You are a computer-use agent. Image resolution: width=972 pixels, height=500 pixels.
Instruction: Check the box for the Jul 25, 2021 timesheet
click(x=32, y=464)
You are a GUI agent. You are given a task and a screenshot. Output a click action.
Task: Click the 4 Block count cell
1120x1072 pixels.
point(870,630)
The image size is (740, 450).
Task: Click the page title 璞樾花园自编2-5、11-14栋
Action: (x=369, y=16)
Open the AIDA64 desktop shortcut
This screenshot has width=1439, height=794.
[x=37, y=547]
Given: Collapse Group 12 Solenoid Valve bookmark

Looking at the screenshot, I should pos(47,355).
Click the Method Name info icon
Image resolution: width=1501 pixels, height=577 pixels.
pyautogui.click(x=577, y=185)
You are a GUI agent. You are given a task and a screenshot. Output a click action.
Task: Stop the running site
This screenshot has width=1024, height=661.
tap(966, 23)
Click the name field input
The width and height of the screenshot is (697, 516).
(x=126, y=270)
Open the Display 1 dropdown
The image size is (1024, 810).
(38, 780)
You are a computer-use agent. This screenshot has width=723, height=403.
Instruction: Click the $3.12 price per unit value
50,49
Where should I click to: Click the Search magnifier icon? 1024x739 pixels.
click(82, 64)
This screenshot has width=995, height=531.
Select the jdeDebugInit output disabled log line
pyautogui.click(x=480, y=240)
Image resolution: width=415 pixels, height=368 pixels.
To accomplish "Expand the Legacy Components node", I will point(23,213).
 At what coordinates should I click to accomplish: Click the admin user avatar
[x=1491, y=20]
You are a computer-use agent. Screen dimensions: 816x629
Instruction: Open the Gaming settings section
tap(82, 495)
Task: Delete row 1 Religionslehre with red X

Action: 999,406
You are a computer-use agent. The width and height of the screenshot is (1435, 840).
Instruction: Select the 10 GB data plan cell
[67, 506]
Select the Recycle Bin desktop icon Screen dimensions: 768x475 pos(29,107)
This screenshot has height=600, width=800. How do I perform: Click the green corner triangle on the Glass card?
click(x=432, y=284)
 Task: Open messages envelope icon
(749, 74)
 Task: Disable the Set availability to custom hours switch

**What you are asked to do**
Copy out, word for word, the part of the entries above that begins at the line with "1120x1072 pixels." and ends at the line with "Click the name field input", including both.

**Solution**
1120x1072 pixels.
point(870,630)
The image size is (740, 450).
Task: Click the page title 璞樾花园自编2-5、11-14栋
Action: (x=369, y=16)
Open the AIDA64 desktop shortcut
This screenshot has width=1439, height=794.
[x=37, y=547]
Given: Collapse Group 12 Solenoid Valve bookmark

Looking at the screenshot, I should pos(47,355).
Click the Method Name info icon
Image resolution: width=1501 pixels, height=577 pixels.
pyautogui.click(x=577, y=185)
You are a GUI agent. You are given a task and a screenshot. Output a click action.
Task: Stop the running site
This screenshot has width=1024, height=661.
tap(966, 23)
Click the name field input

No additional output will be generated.